(Stored records)
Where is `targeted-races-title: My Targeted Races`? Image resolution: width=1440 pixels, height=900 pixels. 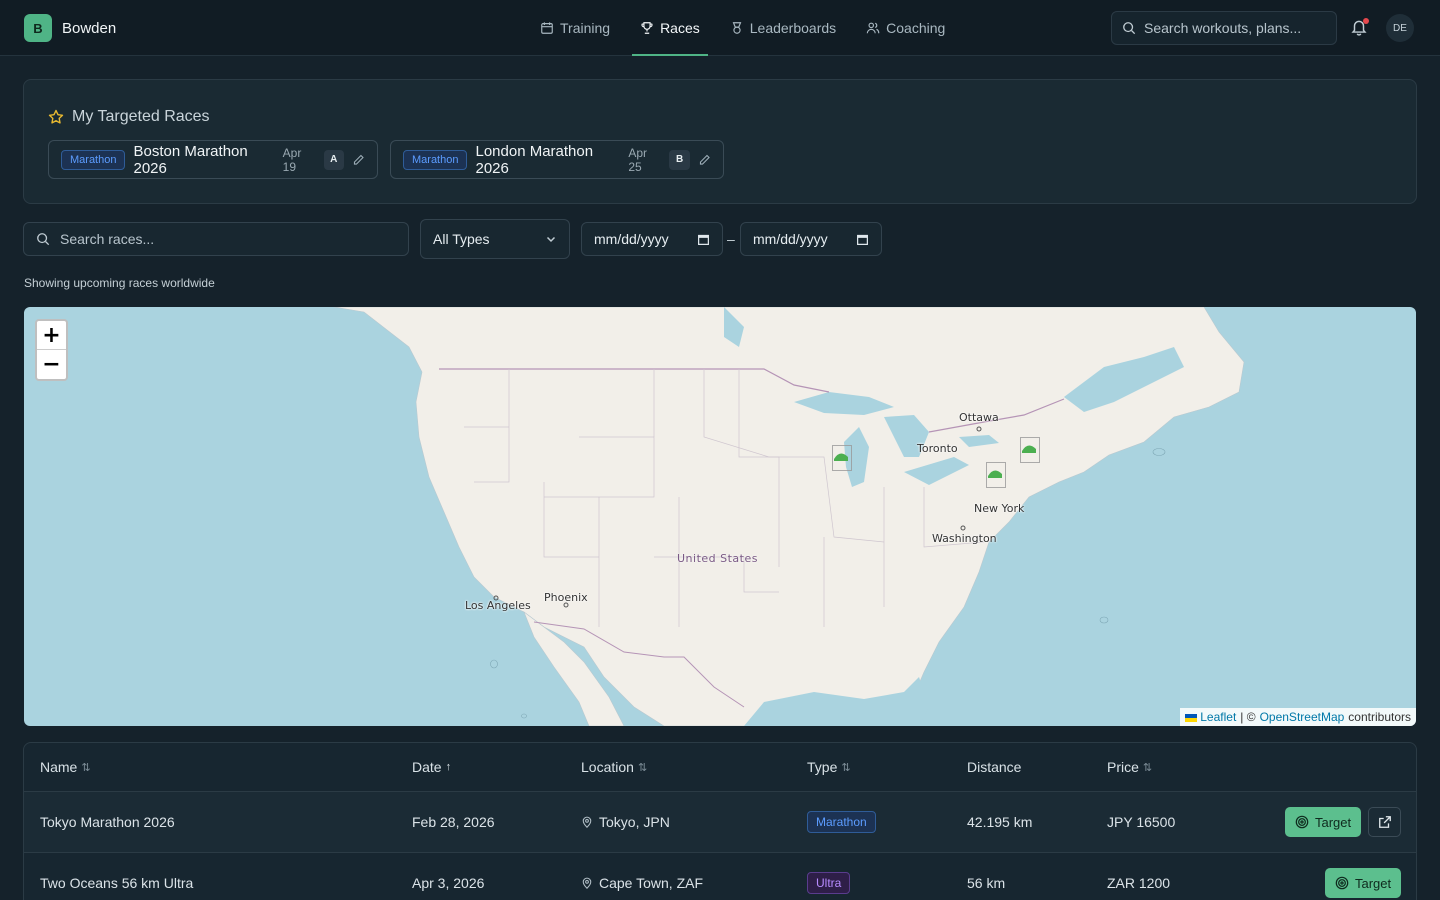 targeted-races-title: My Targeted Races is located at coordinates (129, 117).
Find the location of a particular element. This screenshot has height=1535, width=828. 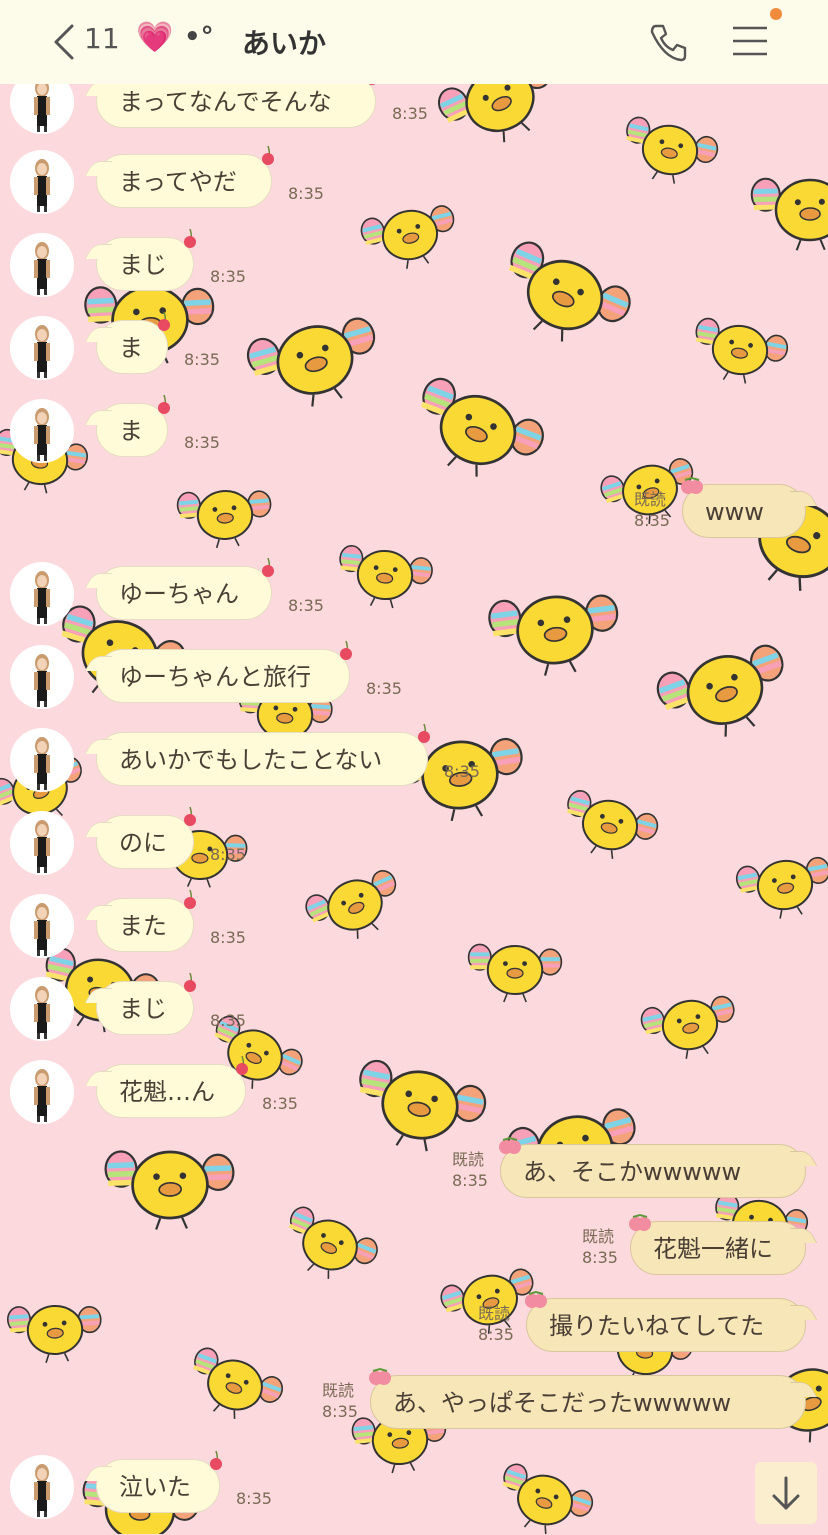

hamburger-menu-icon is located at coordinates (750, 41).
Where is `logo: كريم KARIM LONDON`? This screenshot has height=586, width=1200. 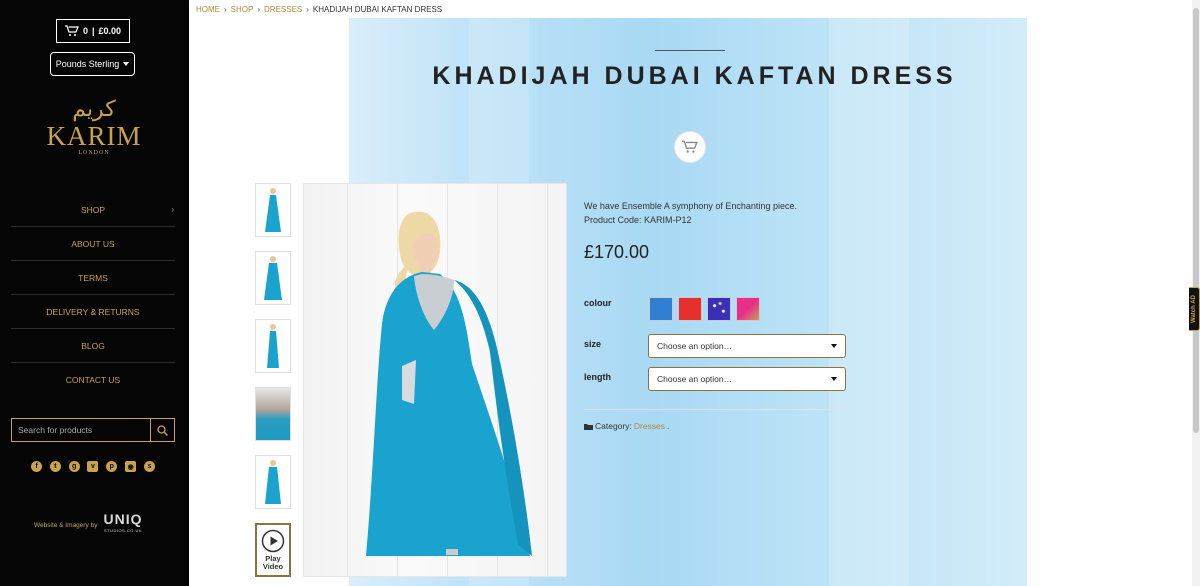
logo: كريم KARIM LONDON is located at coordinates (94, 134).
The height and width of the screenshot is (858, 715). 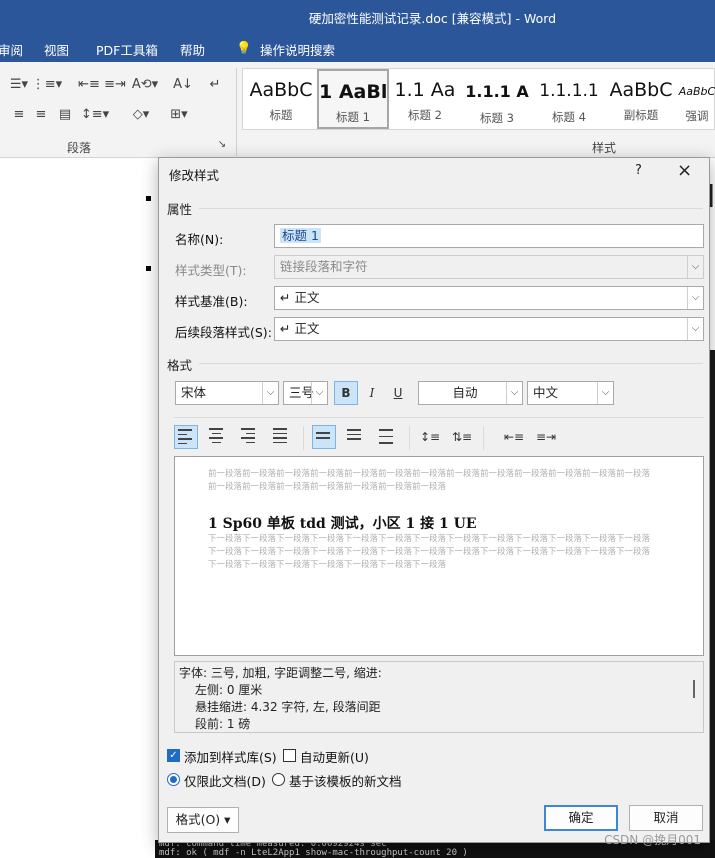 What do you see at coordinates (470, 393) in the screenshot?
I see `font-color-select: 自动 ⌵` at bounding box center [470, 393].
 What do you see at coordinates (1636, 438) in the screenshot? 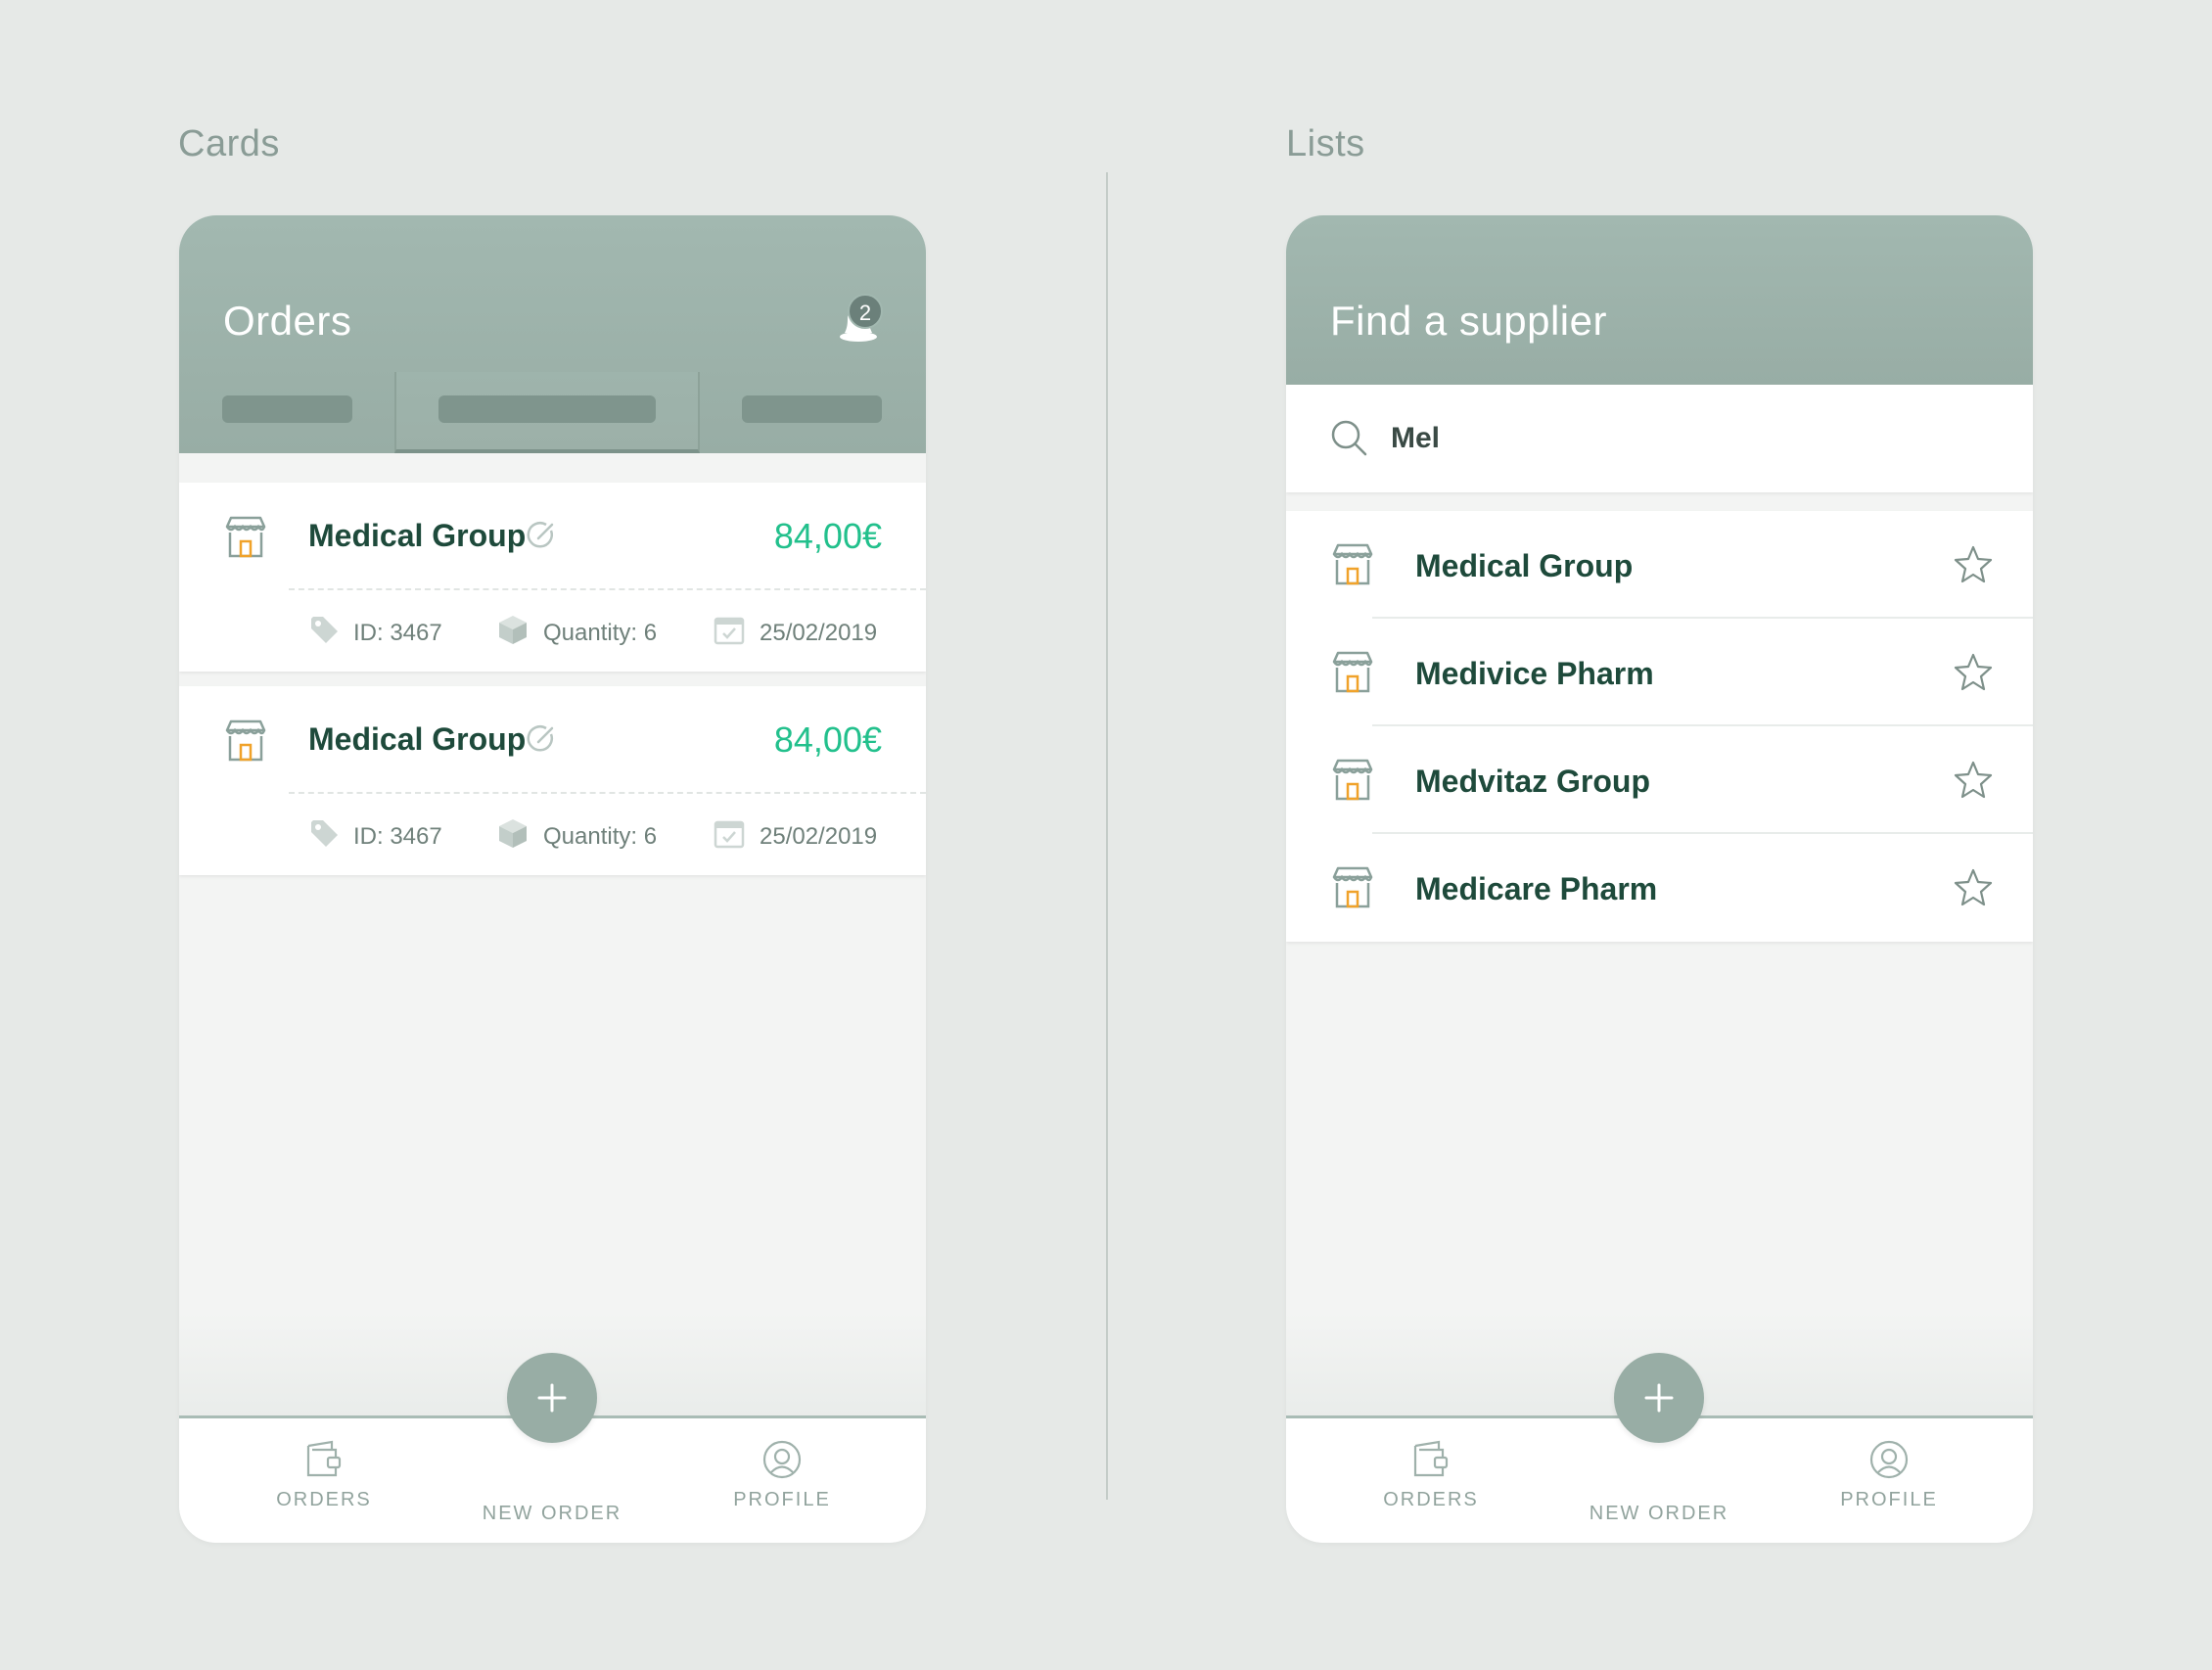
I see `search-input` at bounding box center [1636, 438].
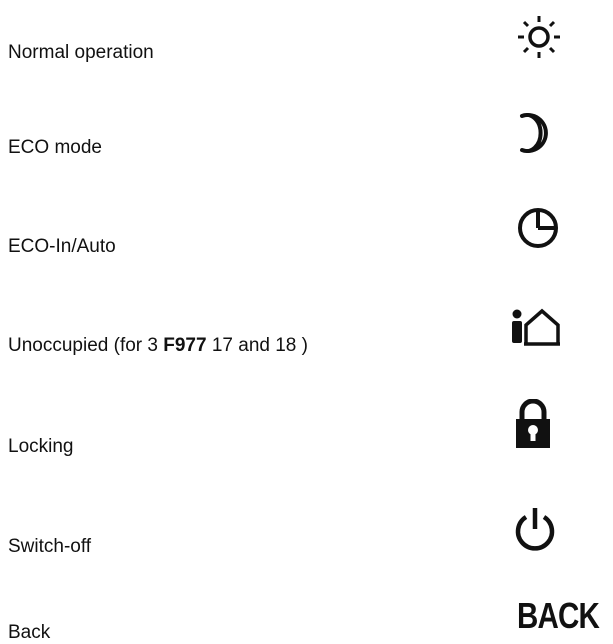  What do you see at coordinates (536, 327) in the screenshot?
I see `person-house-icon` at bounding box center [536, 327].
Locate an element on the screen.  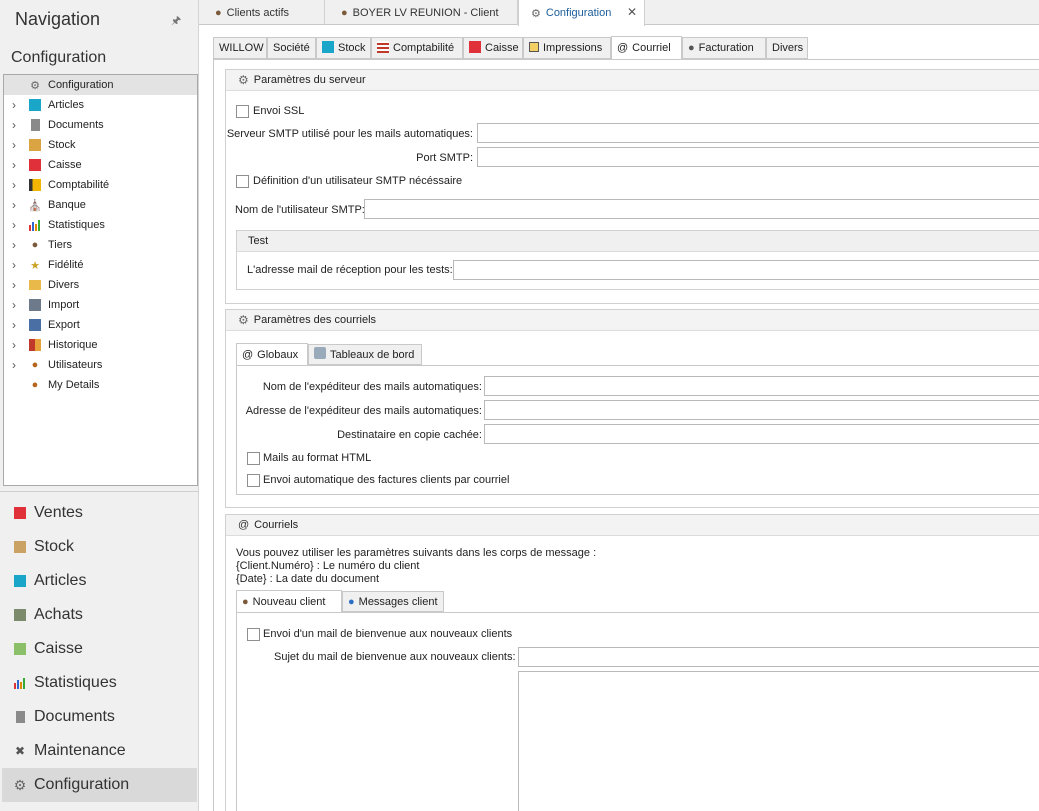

#### Directions for this task
Write out the entries above, starting at the line containing "Find the location" and ending at the line containing "hamburger-menu-icon is located", without the pictures.

#### Answer section
Find the location of a particular element. This screenshot has height=1535, width=828. 

hamburger-menu-icon is located at coordinates (750, 41).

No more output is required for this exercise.